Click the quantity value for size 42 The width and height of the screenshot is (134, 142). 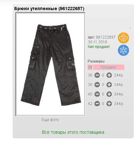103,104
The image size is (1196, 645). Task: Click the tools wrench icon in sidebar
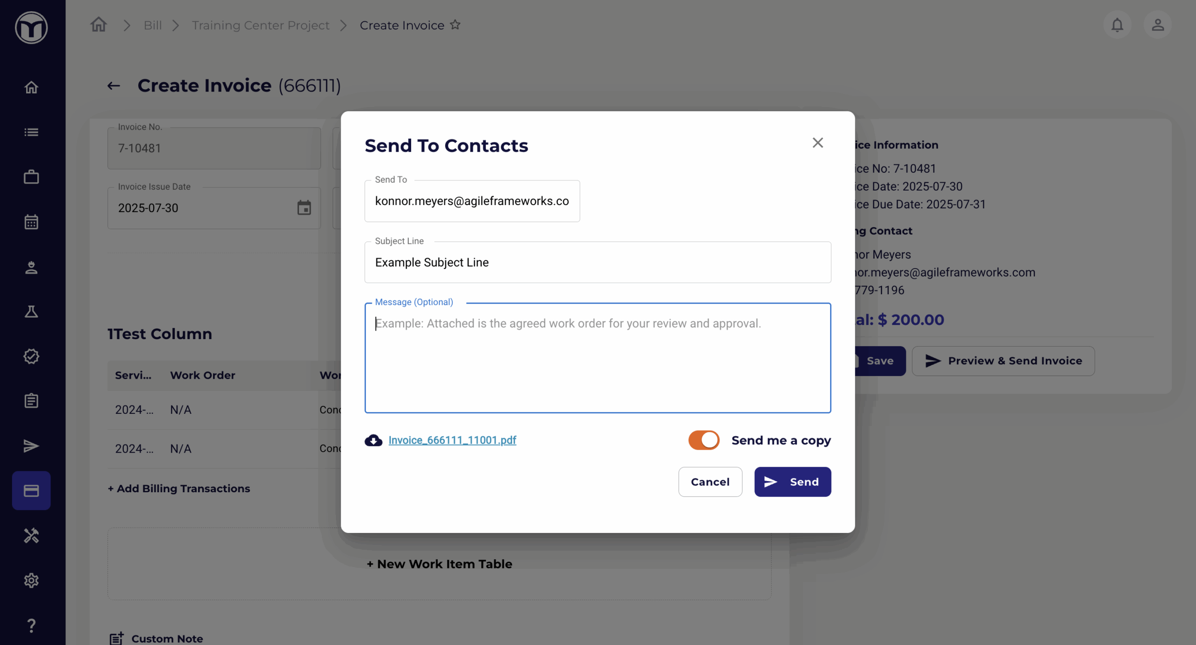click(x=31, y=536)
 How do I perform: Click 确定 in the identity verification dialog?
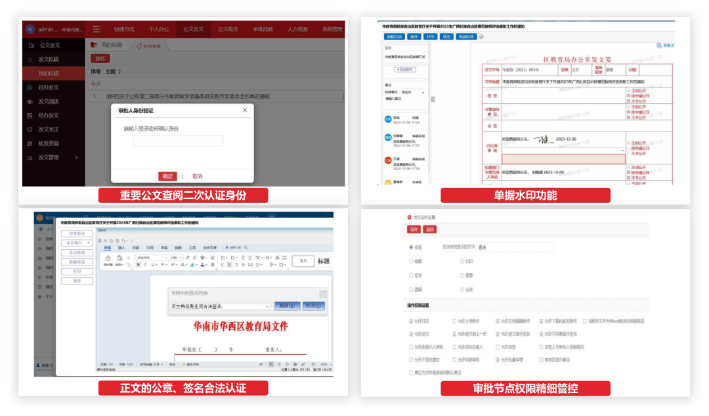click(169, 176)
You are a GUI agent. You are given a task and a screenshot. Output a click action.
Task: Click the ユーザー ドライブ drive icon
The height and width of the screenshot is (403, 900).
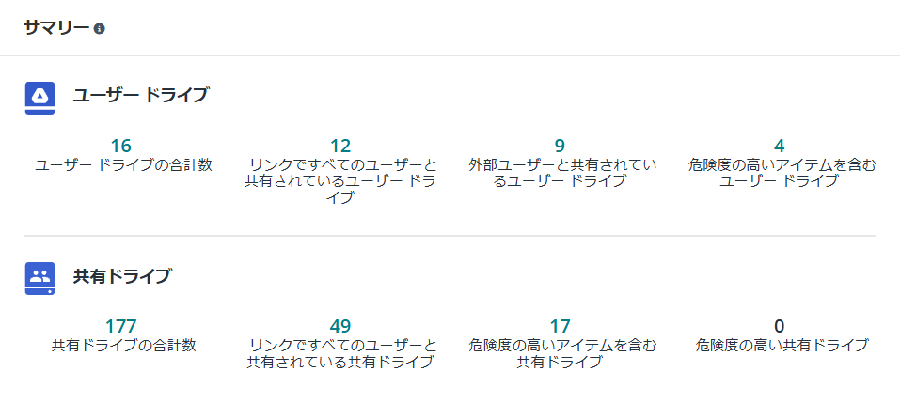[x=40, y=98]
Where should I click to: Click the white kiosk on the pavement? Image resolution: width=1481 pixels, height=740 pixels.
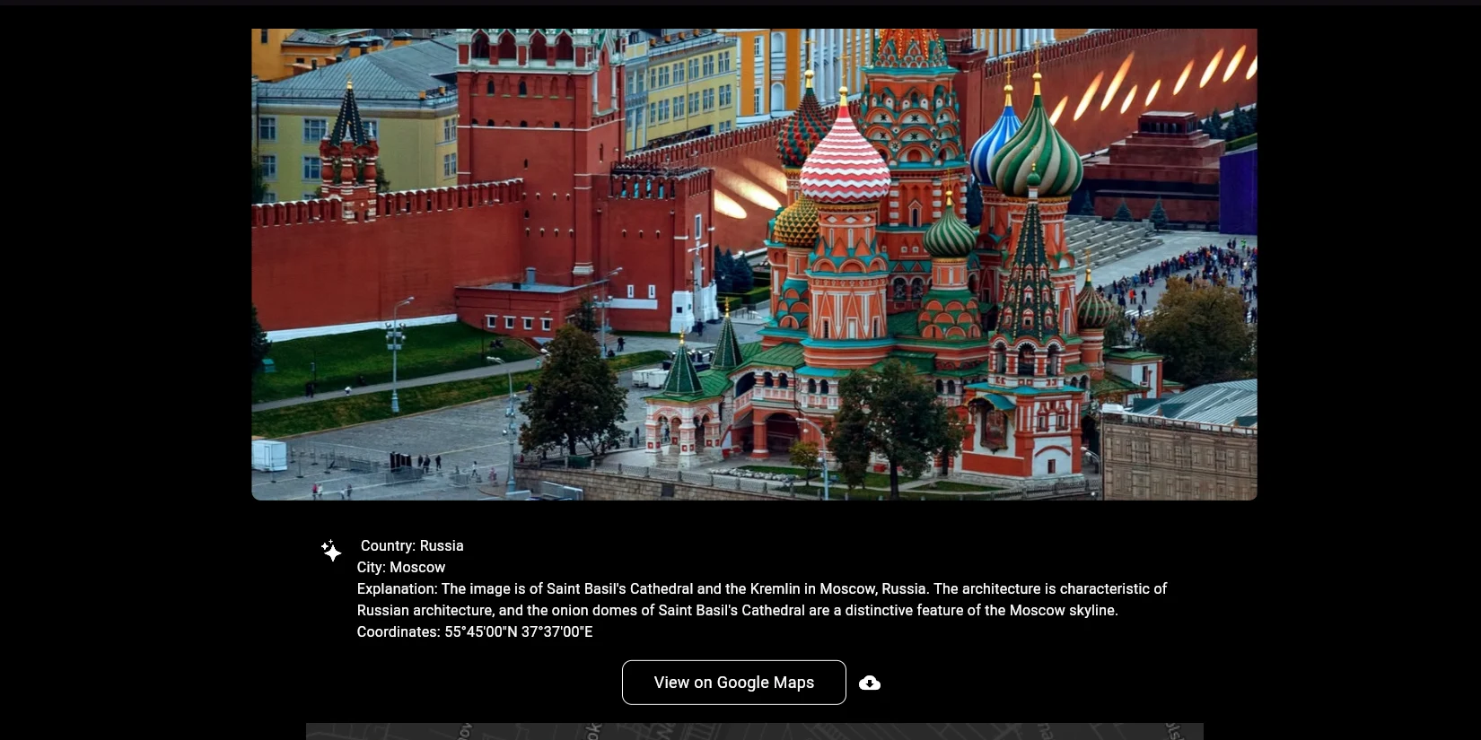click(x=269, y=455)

* * *

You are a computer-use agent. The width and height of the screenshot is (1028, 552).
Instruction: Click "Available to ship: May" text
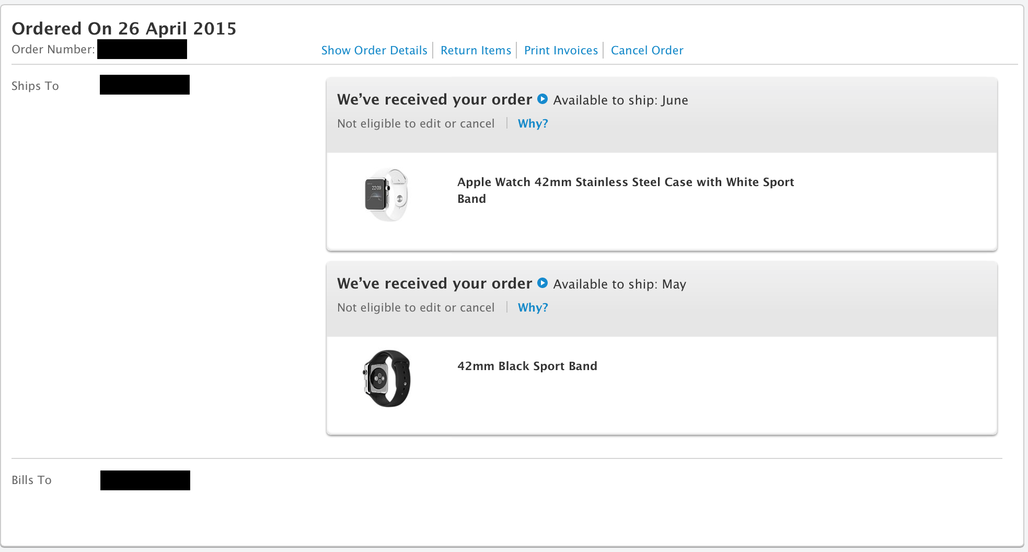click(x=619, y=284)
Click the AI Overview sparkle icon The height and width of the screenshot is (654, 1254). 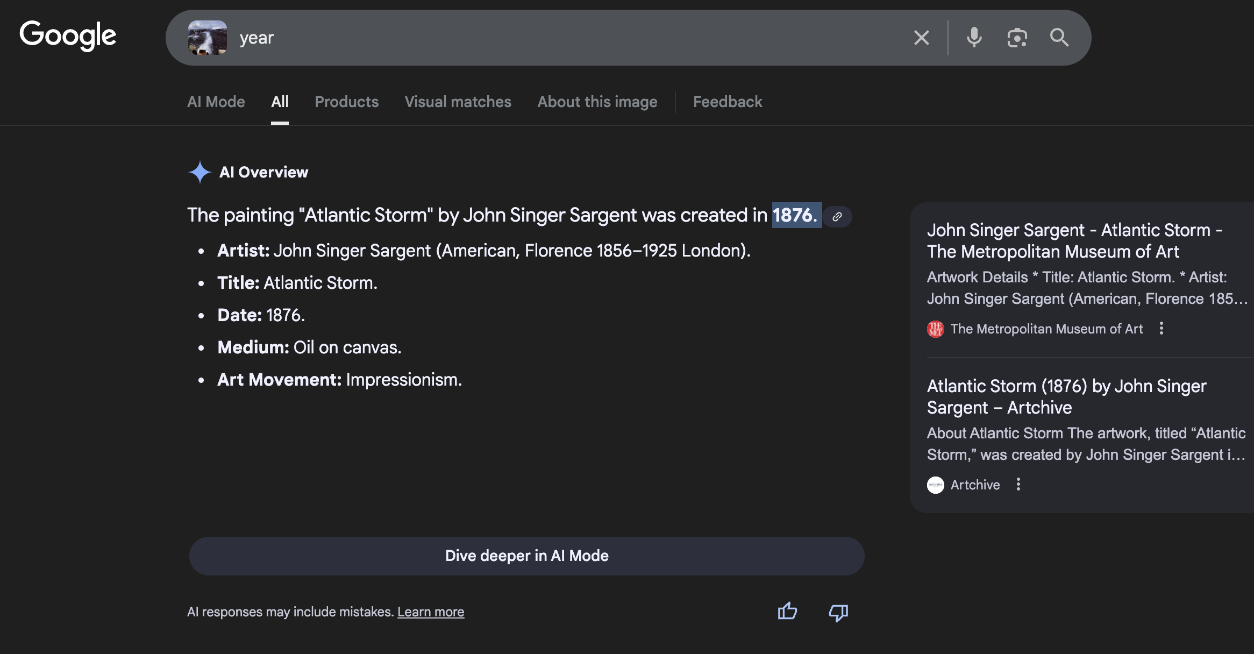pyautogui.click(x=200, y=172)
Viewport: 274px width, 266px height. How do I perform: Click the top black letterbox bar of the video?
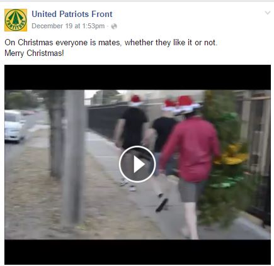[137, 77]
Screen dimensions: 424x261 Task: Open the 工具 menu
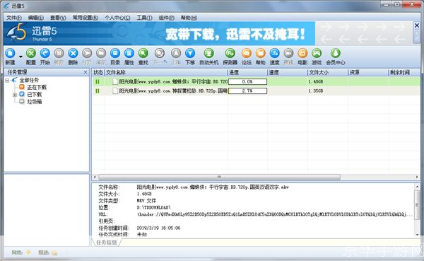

...

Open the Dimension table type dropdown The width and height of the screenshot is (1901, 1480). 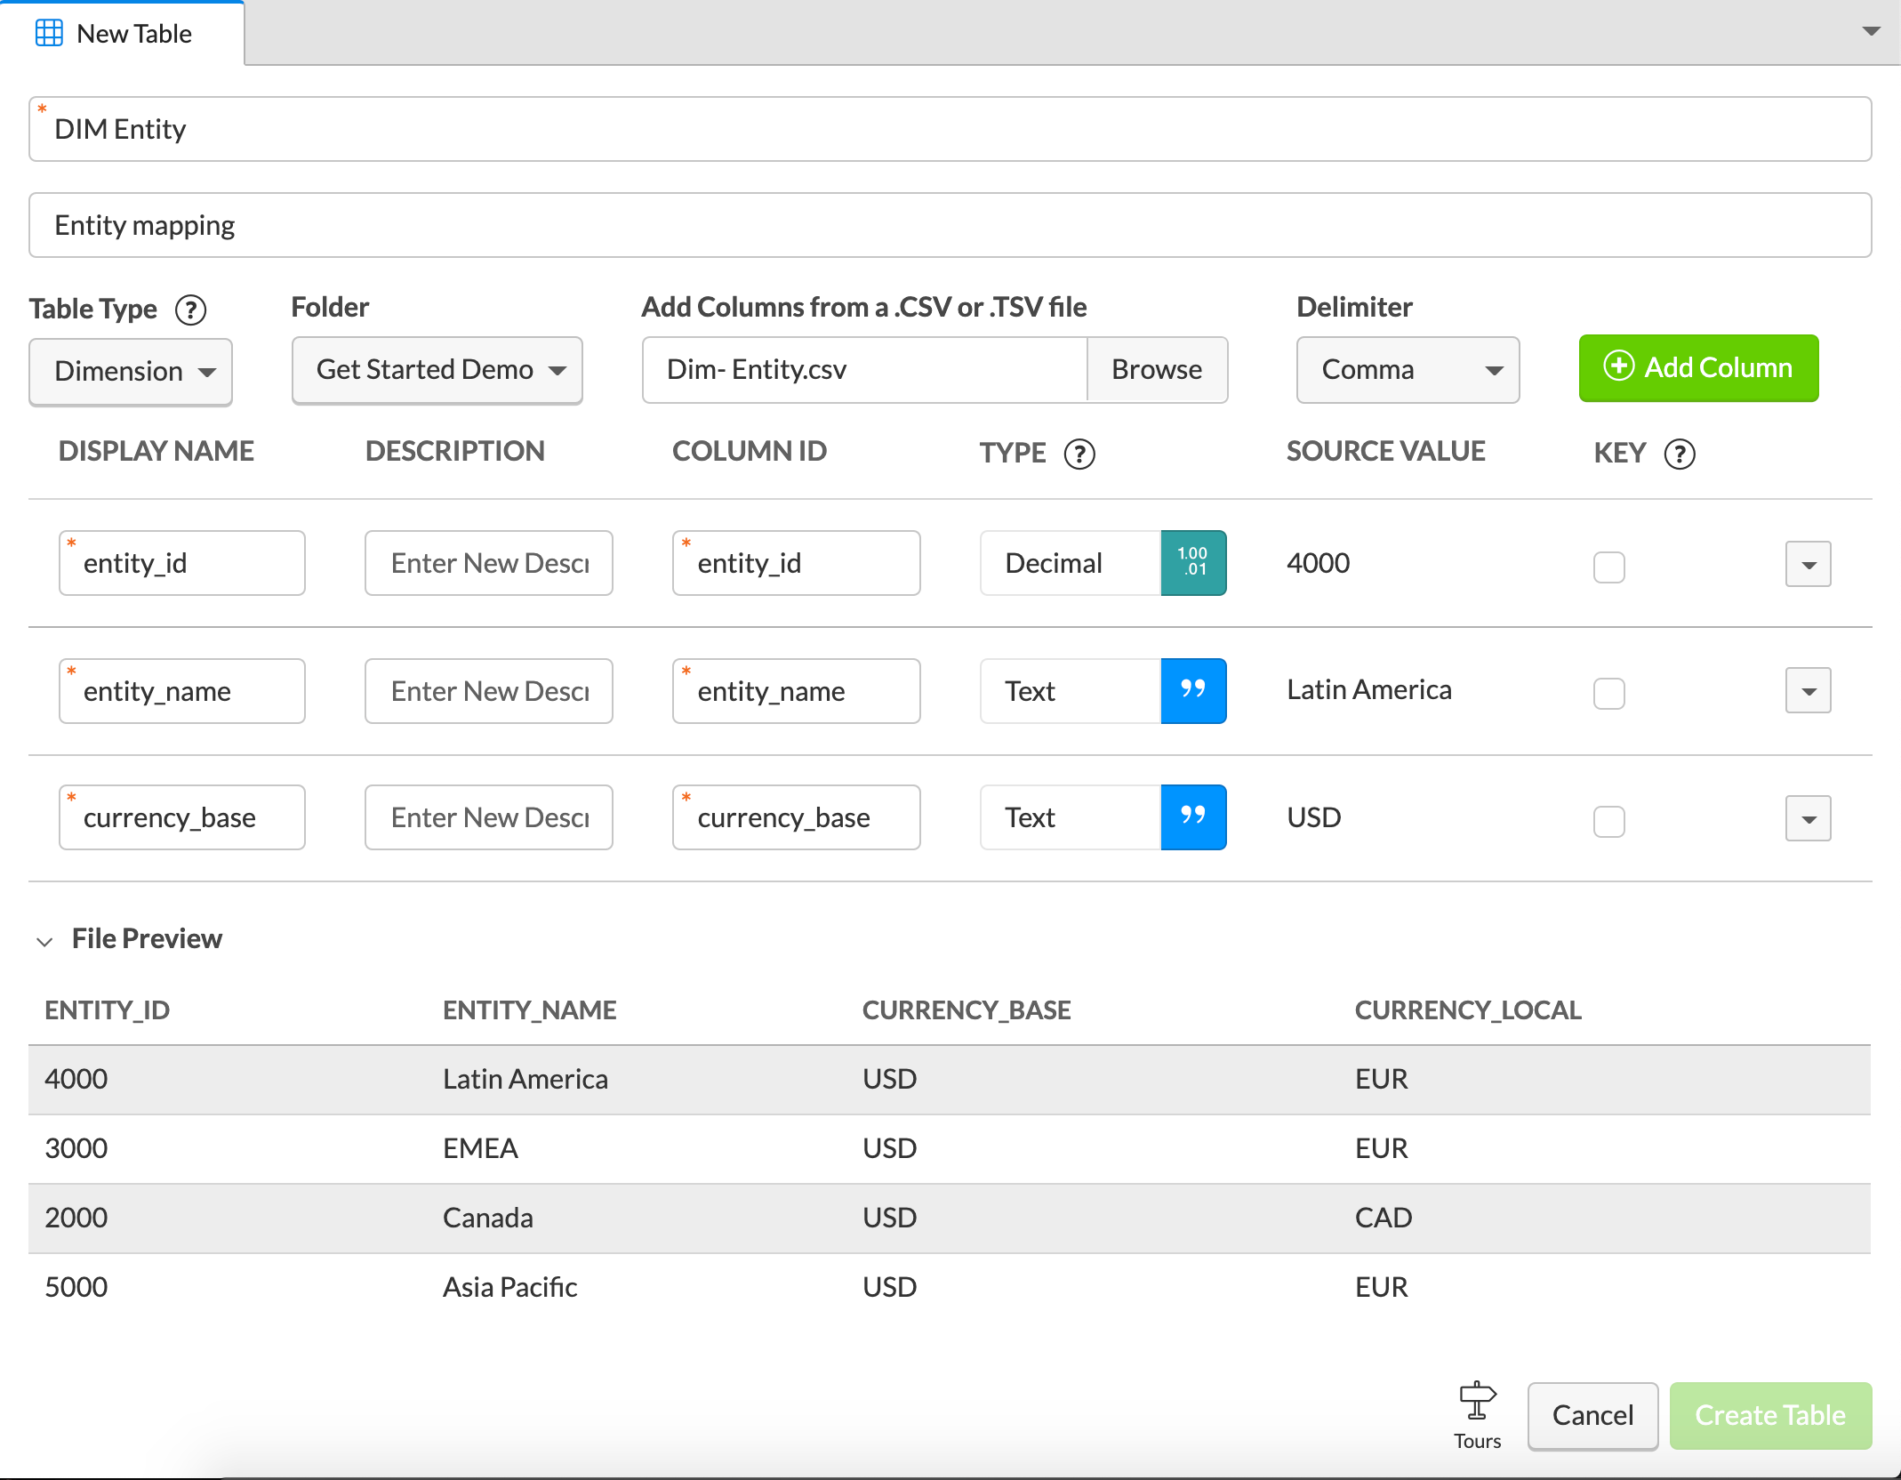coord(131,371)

Istruzioni del compito: Nelle voci qui sopra, riscrivi soltanto la parte che si apre con la riga contenente "Where should I" e si chiude con la riga contenente "click(x=269, y=455)", entrambe incluse e con le richieste, aggiungendo 80 a ogni coordinata delle risposte. Lascia fuori dalla risposta le immagini.

Il risultato:
Where should I click to: Click the white kiosk on the pavement? Image resolution: width=1481 pixels, height=740 pixels.
click(x=349, y=535)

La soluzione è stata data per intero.